SELECTED TEXT:
— START —
Using spatial overlap to reapportion data from one geography to another

The problem: To reapportion data from one geography (set of zones) to another, based upon the extent of the spatial overlap between the 'old' and 'new' spatial units.

The motivation: When faced with this challenge I surfed the cybershpere looking for a suitable entry-level primer and drew a blank. So, here it is….

In the worked example that follows, the Census 2001 population count for wards in Liverpool (UK) are reapportioned from an 'old' geography (2001 Census wards) to a 'new' geography (2011 Census wards). However, the solution outlined can be applied equally well to any other problem involving the reapportioning of data from one set of polygons (zones) to another (e.g. from Census Tracts to School Districts), simply by treating the original geography as the 'old' geography and the target geography as the 'new' geography.

Key techniques covered:

Disclaimer: A more sophisticated approach would probably involve the use of the over() function and array processing of the resulting matrix. The solution offered here focusses instead upon simplicity. It also has the possible side-benefit of being more efficient, since computations are restricted to the observed overlaps/intersects, rather than having to deal with all possible overlaps (old areas x new areas) as is the case with a matrix-based approach.

Data copyright: Census data sourced from Office for National Statistics and licensed under the Open Government Licence v.1.0. Map boundaries contain Ordnance Survey data © Crown copyright and database right 2013

1. Open relevant libraries

The rgdal library is used to read in the 'old' and 'new' geographies from .shp files supplied by the Office for National Statistics.

The rgeos library is used overlay the two geographies and calcualte the degree to which they overlap.

library(rgdal)
## Warning: package 'rgdal' was built under R version 3.0.1
## Loading required package: sp
## Warning: package 'sp' was built under R version 3.0.1
## rgdal: version: 0.8-9, (SVN revision 470) Geospatial Data Abstraction
## Library extensions to R successfully loaded Loaded GDAL runtime: GDAL
## 1.9.2, released 2012/10/08 Path to GDAL shared files: C:/Program
## Files/R/R-3.0.0/library/rgdal/gdal GDAL does not use iconv for recoding
## strings. Loaded PROJ.4 runtime: Rel. 4.7.1, 23 September 2009,
## [PJ_VERSION: 470] Path to PROJ.4 shared files: C:/Program
## Files/R/R-3.0.0/library/rgdal/proj
library(rgeos)
## Warning: package 'rgeos' was built under R version 3.0.1
## rgeos version: 0.2-17, (SVN revision 392) GEOS runtime version:
## 3.3.8-CAPI-1.7.8 Polygon checking: TRUE

2. Read in old and new geographies

old.geog <- readOGR("Liverpool CAS Wards 2001", "england_caswa_2001")
## OGR data source with driver: ESRI Shapefile 
## Source: "Liverpool CAS Wards 2001", layer: "england_caswa_2001"
— END —
DATA SEGMENT:
— START —
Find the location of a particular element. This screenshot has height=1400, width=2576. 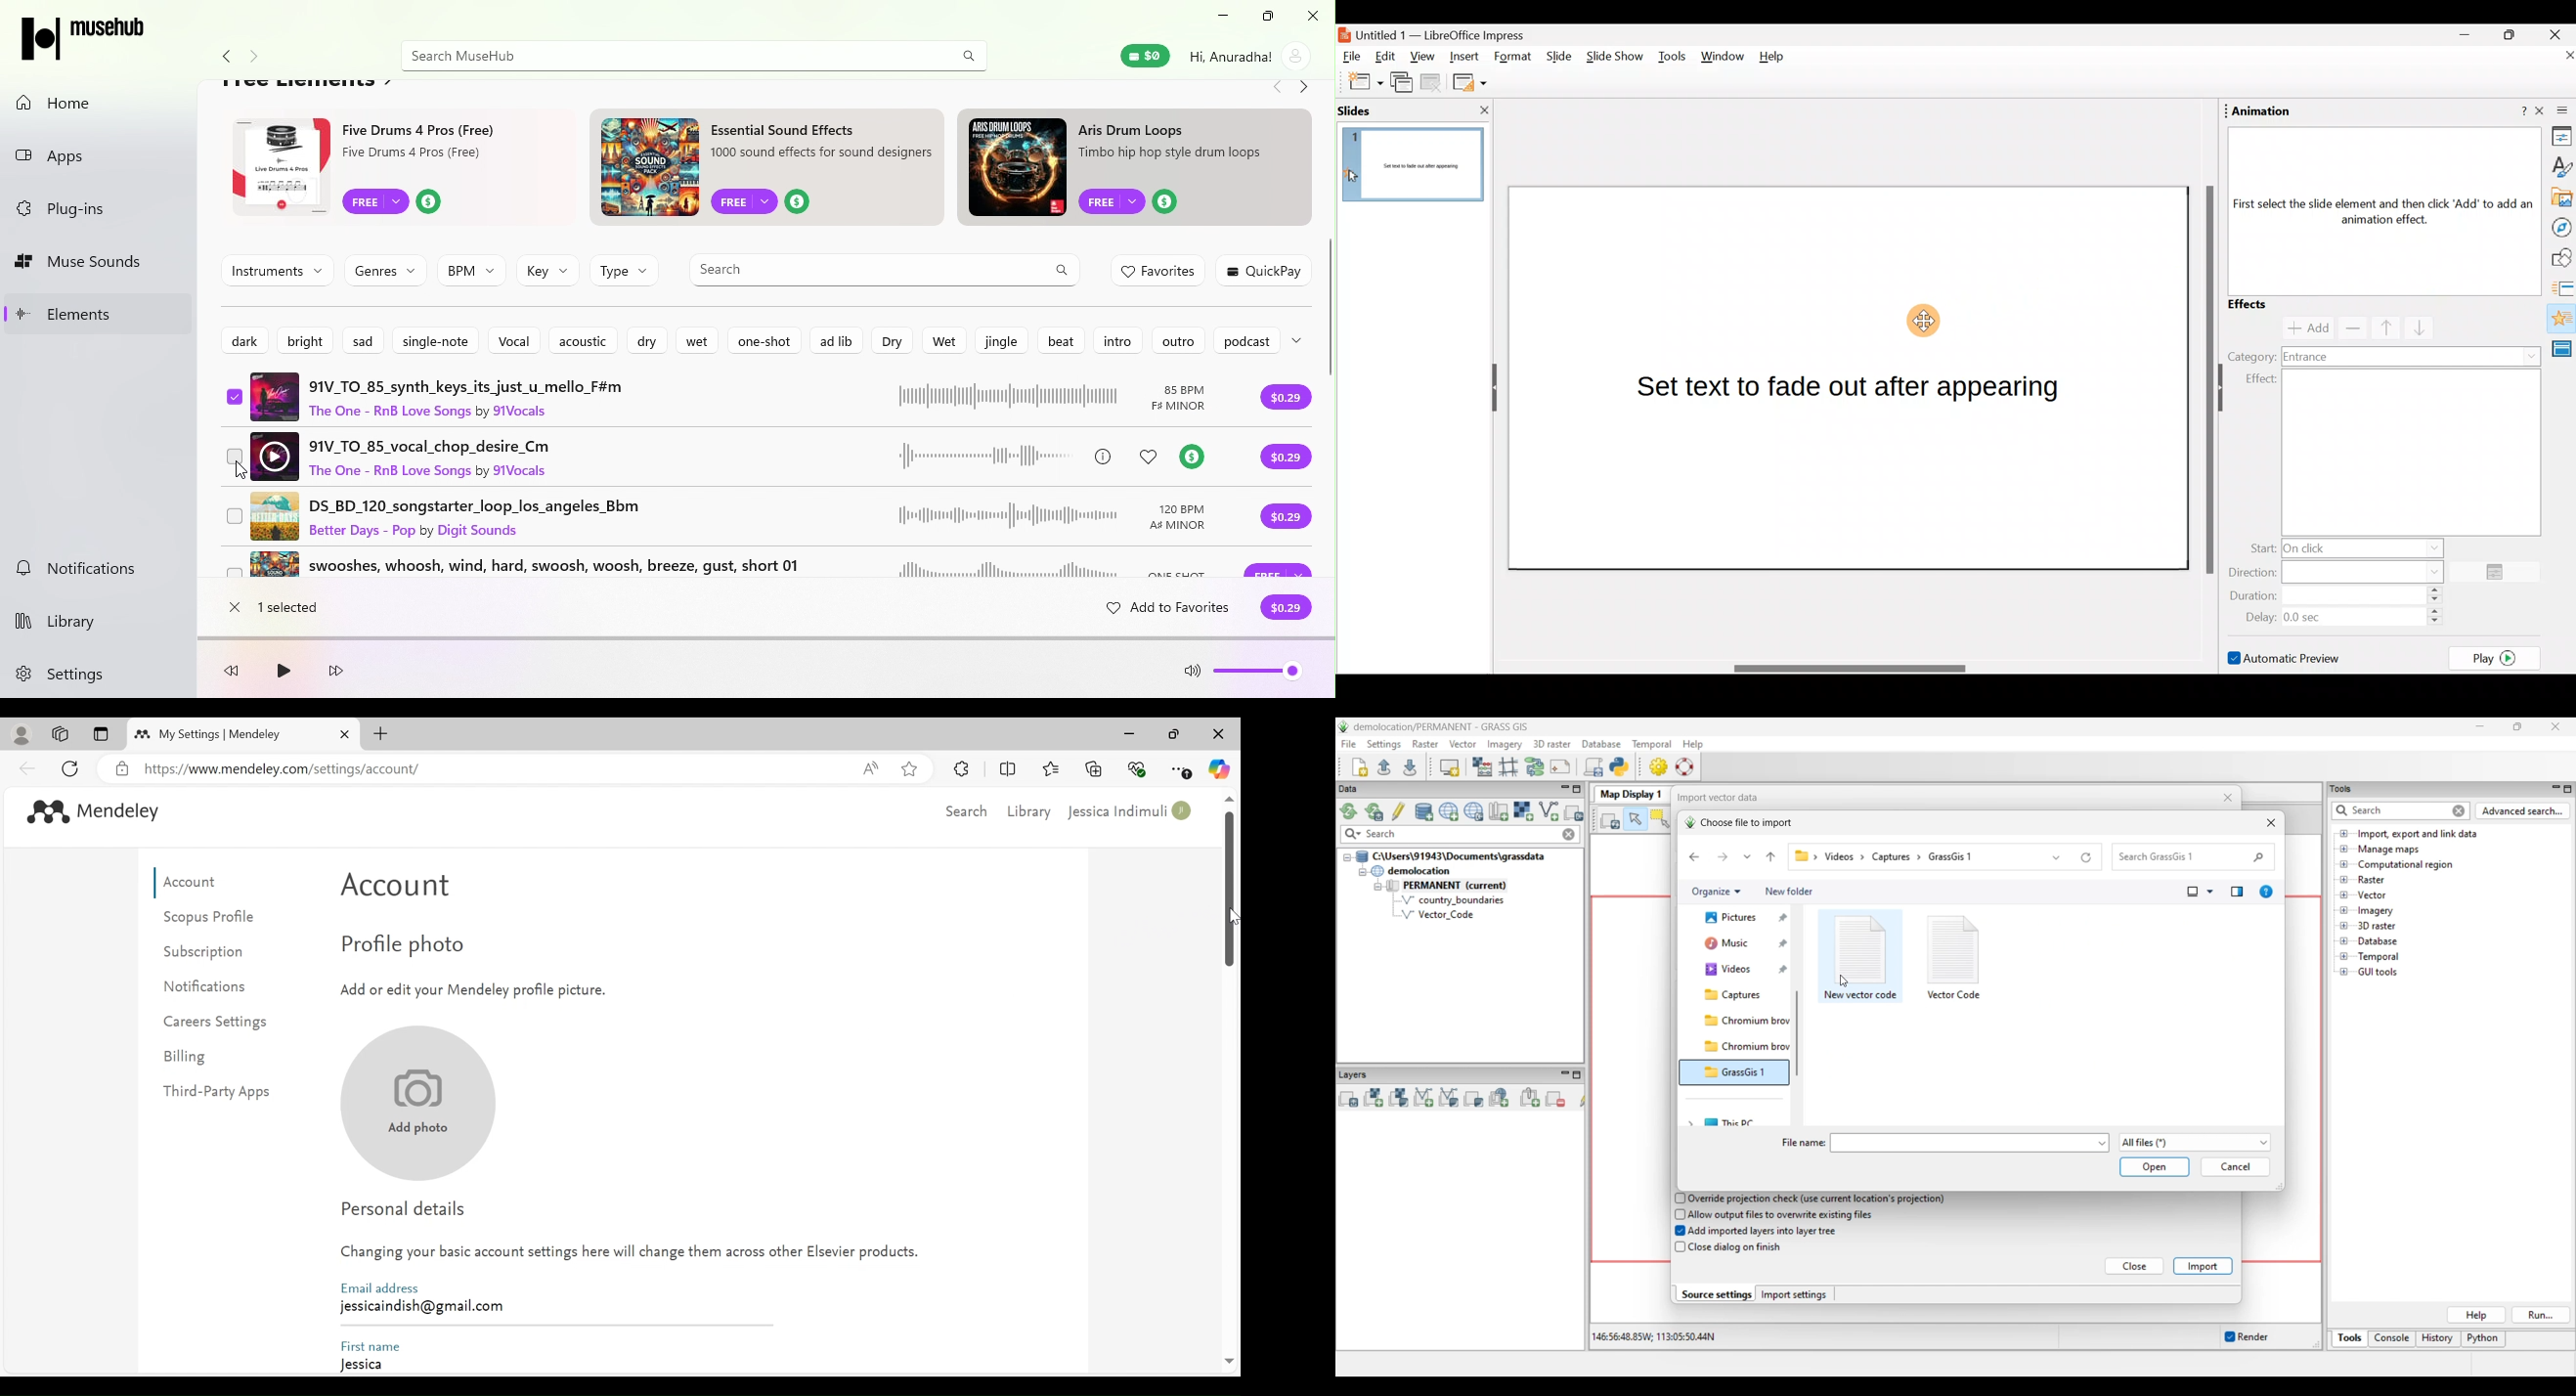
— END —
ACTIONS TO TAKE:
A: Reproduce the passage of the spatial reapportionment tutorial between "## Warning: package 'rgdal'" and "library(rgeos)", inclusive.
B: Take the spatial reapportionment tutorial further, starting from the point where it stops.

ANSWERS:
A:
## Warning: package 'rgdal' was built under R version 3.0.1
## Loading required package: sp
## Warning: package 'sp' was built under R version 3.0.1
## rgdal: version: 0.8-9, (SVN revision 470) Geospatial Data Abstraction
## Library extensions to R successfully loaded Loaded GDAL runtime: GDAL
## 1.9.2, released 2012/10/08 Path to GDAL shared files: C:/Program
## Files/R/R-3.0.0/library/rgdal/gdal GDAL does not use iconv for recoding
## strings. Loaded PROJ.4 runtime: Rel. 4.7.1, 23 September 2009,
## [PJ_VERSION: 470] Path to PROJ.4 shared files: C:/Program
## Files/R/R-3.0.0/library/rgdal/proj
library(rgeos)

B:
## with 33 features and 4 fields
## Feature type: wkbPolygon with 2 dimensions
new.geog <- readOGR("Liverpool Census Merged Wards 2011", "england_cmwd_2011Polygon")
## OGR data source with driver: ESRI Shapefile 
## Source: "Liverpool Census Merged Wards 2011", layer: "england_cmwd_2011Polygon"
## with 30 features and 4 fields
## Feature type: wkbPolygon with 2 dimensions

Note that old.geog and new.geog are both SpatialPolygon (sp) objects.

In an sp object, sp@polygons stores the spatial boundaries and sp@data stores the associated spatial data (areal counts or rates).

3. Add the data to be reapportioned to old.geog

First, read in 2001 population count for Liverpool 2001 Census wards….

ward.data <- read.csv("Liverpool CAS Ward population 2001.csv", header = TRUE)
colnames(ward.data)[c(1, 3)] <- c("ons_label", "pop_2001")
head(ward.data, 1)
##   ons_label  Zone.Name pop_2001
## 1    00BYFA Abercromby    11473

…then add them to the old.geog SpatialPolygon.

head(old.geog@data, 1)
##   gid ons_label       name  label
## 0 545    00BYGC St. Mary's 04BYGC
old.geog@data <- data.frame(old.geog@data, pop_2001 = ward.data[match(old.geog@data[, 
    "ons_label"], ward.data[, "ons_label"]), "pop_2001"])
head(old.geog@data, 1)
##   gid ons_label       name  label pop_2001
## 0 545    00BYGC St. Mary's 04BYGC    12484

Note that the approach above uses the match() function to index the data entries in ward.data to the pre-existing data entries in old.geog@data via the unique ward identifier ons_label.

This approach ensures that the unique area IDs used internally within the SpatialPolygon object old.geog to link old.geog@data and old.geog@polygons are retained. The initially tempting and apparently simpler alternative of using the merge() function does not!

4. Visualise the old and new geographies

The overlaping geographies we are dealing with are visualised below, with the 2001 census geography (coloured areas) overlain with the 2011 census geography (white borders)

my_colours <- c("red", "green", "grey", "blue")
area_colour <- seq(1:4)
plot(old.geog, col = my_colours[area_colour], border = NA)
plot(new.geog, border = "white", add = TRUE)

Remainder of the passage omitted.